A down economy isn't good for crypto because it pulls assets from risky assets like cryptocurrencies into less risky assets or into savings as people have less money to speculate with. So, cryptocurrencies aren't technically impacted by tariffs, but the collateral damage is going to hit the industry.
Cryptocurrencies are also highly correlated with growth stocks, and as growth stocks drop, it's no surprise the crypto industry is falling as well.
For tokens like Cardano, there was hope a cryptocurrency strategic reserve would cause buying pressure for the token and help the industry's adoption in the U.S. and around the world. But when details were announced, the U.S. said it wasn't buying more cryptocurrencies but rather keeping seized tokens it already holds.
That news has been part of the unwind of cryptocurrency values over the last few weeks. Speculation of a crypto reserve pushed tokens higher, and details of the program deflated the speculation.
Polkadot, Cardano, and Chainlink are ultimately tokens on blockchains that are intended to be used for real utility, not just speculation. So, the trend of clearer regulation and President Trump reportedly ending "Operation Chokepoint 2.0," and a stablecoin bill moving through Congress should be seen as good things. But that's not what we see today.

TO BE DONE –
(A) Rewrite the paragraph of the crypto excerpt that begins "For tokens like Cardano" more briefly, keeping its main facts.
(B) Reproduce the lines of the entries word for word, starting at the line that contains "At what coordinates" and ending at the line that contains "Open the Dot".

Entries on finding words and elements

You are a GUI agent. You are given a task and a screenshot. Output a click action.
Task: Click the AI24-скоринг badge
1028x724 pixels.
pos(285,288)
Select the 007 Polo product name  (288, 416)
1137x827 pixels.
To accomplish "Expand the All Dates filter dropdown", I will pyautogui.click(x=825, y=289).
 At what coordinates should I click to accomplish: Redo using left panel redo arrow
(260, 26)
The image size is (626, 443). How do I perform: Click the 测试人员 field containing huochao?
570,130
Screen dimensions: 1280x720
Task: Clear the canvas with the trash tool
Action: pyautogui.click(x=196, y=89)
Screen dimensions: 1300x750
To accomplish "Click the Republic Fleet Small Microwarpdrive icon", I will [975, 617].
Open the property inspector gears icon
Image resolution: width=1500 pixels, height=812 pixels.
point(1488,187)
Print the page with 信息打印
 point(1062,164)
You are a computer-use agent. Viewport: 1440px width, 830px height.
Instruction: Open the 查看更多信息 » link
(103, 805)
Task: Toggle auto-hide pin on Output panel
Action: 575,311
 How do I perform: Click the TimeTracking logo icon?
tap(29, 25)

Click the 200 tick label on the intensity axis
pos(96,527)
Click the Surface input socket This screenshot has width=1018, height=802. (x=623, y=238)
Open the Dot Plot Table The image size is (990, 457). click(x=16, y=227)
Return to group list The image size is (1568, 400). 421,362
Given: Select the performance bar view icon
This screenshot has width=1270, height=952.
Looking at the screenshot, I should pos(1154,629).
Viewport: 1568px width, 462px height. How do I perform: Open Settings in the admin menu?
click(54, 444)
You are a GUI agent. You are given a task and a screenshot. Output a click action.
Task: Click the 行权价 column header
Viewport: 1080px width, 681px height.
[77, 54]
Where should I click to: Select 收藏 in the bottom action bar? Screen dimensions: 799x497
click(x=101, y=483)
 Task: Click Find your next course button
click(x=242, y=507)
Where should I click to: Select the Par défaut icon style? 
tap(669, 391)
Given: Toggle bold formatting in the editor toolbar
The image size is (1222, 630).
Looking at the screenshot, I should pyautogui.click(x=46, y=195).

EXPECTED OUTPUTS –
(A) Some hoped a U.S. strategic cryptocurrency reserve would create buying pressure for tokens like Cardano and boost adoption in the U.S. and worldwide. The announced details showed the U.S. would not buy more cryptocurrencies and would only keep the seized tokens it already holds.

(B)
 At what coordinates should I click to accomplish: Redo using left panel redo arrow
(260, 26)
The image size is (626, 443). How do I perform: Click the 测试人员 field containing huochao?
570,130
Screen dimensions: 1280x720
Task: Clear the canvas with the trash tool
Action: pyautogui.click(x=196, y=89)
Screen dimensions: 1300x750
To accomplish "Click the Republic Fleet Small Microwarpdrive icon", I will [975, 617].
Open the property inspector gears icon
Image resolution: width=1500 pixels, height=812 pixels.
point(1488,187)
Print the page with 信息打印
 point(1062,164)
You are a computer-use agent. Viewport: 1440px width, 830px height.
Instruction: Open the 查看更多信息 » link
(103, 805)
Task: Toggle auto-hide pin on Output panel
Action: 575,311
 How do I perform: Click the TimeTracking logo icon?
tap(29, 25)

Click the 200 tick label on the intensity axis
pos(96,527)
Click the Surface input socket This screenshot has width=1018, height=802. (x=623, y=238)
Open the Dot Plot Table The image size is (990, 457). click(x=16, y=227)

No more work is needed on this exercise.